Marktlage und Perspektiven – wo Chancen liegen (und wo Grenzen sind)
Manchmal frage ich mich, ob die Glaskugel für die Kieler Tourismusbranche wirklich trüber ist als anderswo oder ob wir hier einfach besonders gern in Worst-Case-Szenarien denken. Klar, die Pandemie steckt uns noch in den Knochen. Und ja, die Energiepreise, die Inflation, der Fachkräftemangel drängen Unternehmen in eine ungewohnte Enge. Aber wenn ich in den einschlägigen Unternehmensrunden zuhöre, höre ich in letzter Zeit vor allem eines: „Wir brauchen Leute, die Prozesse verstehen und gestalten – nicht nur ausführen.“ Genau da kommt der Betriebswirt ins Spiel.
Das Einstiegsgehalt bewegt sich in Kiel meist zwischen 2.700 € und 3.200 €, je nach Arbeitgeber, Abschluss, Aufgabengebiet (und fürs Protokoll: mit Luft nach oben, vor allem dort, wo Personalverantwortung und Spezialwissen zusammentreffen). Die Spanne ist beachtlich – und ja, manchmal muss man sich wie ein Marktschreier für den eigenen Wert starkmachen. Wer den direkten Kontakt mit Kunden und Partnern nicht scheut und Lust auf Gestaltung hat, findet in Kiel ein Terrain, das von Tradition lebt, zugleich aber eine hungrige Sehnsucht nach Entwicklung spüren lässt.
Zwischen Weiterbildung, Wertschätzung und norddeutscher Skepsis
Ernst gemeint: Wer als Berufseinsteiger oder Wechselwilliger in Kiel antritt, unterschätzt oft die Bedeutung der ständigen Weiterbildung. Die Hochschulen der Region bieten mittlerweile recht solide Programme zu Digitalisierung, Nachhaltigkeit im Tourismus, Personalführung – und ja, auch das leidige Thema Recht bekommt man dort nicht einfach als Beifang serviert. Berufsbegleitende Fortbildungen werden zunehmend gefragt. Tendenz? Steigend. Viele Betriebe sind heute offener dafür, dass junge Kräfte Neues mitbringen, anstatt Jahrzehnte vor sich hin zu dümpeln.
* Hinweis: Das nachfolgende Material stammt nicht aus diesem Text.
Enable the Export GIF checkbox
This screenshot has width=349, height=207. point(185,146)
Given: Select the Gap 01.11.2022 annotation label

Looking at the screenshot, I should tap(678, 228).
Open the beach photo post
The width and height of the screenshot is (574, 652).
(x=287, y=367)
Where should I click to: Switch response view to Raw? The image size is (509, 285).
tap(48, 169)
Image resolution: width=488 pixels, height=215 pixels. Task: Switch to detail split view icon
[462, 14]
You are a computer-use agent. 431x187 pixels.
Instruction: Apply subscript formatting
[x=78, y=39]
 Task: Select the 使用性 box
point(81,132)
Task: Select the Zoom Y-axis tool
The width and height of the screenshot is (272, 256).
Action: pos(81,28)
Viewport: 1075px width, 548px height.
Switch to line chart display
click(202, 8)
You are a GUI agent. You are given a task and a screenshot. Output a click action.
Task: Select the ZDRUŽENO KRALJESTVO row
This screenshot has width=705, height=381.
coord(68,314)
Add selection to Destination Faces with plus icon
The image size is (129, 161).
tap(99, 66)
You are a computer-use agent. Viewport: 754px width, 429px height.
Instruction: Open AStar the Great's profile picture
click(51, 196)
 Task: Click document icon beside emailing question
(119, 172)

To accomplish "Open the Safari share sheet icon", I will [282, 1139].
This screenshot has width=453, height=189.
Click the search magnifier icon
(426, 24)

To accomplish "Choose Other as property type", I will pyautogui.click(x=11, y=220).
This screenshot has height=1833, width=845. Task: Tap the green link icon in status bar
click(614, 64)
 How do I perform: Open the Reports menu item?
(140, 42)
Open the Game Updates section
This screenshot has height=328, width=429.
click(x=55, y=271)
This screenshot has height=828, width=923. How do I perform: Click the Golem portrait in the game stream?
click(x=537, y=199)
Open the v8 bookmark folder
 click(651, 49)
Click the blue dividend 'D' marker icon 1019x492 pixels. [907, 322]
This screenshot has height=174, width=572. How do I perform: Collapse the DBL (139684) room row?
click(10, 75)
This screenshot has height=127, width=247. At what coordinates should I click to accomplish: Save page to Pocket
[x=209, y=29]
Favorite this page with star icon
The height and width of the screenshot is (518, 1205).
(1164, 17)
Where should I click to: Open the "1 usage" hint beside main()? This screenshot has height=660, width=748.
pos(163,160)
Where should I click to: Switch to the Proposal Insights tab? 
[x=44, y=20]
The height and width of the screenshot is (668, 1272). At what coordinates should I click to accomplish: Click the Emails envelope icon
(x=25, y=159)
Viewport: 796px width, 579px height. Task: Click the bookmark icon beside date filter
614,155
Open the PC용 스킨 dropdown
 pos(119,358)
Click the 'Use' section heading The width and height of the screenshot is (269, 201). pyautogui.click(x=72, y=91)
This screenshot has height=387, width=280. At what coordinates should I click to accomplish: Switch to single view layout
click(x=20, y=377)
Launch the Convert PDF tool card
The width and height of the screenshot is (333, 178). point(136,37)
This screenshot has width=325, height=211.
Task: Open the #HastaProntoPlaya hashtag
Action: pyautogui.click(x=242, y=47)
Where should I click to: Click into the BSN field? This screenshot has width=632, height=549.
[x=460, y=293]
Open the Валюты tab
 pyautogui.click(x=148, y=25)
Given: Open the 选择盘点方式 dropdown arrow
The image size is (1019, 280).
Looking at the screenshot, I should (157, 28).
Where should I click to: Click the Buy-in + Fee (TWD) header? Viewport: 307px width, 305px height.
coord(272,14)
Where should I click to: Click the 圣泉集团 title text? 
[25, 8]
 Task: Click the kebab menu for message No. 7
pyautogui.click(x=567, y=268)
Trotzdem: Ein bisschen norddeutsche Skepsis, was allzu große Sprünge und schillernde Innovationen betrifft, bleibt. Nicht alles, was trendig klingt, setzt sich hinterm Nord-Ostsee-Kanal durch – und das ist manchmal auch ganz gesund. Nur: Wer geduldig ist, Beharrlichkeit zeigt und bereit ist, die Sache mit Humor zu nehmen, wird hier nicht einfach verwaltet, sondern kann gestalten. Und – das sage ich aus Überzeugung – die nächsten Jahre werden spannend. Vielleicht rau, möglicherweise uneinheitlich, aber: Wer sich auf Kiel und seine speziellen Eigenheiten einlässt, dem geht so schnell die Luft nicht aus.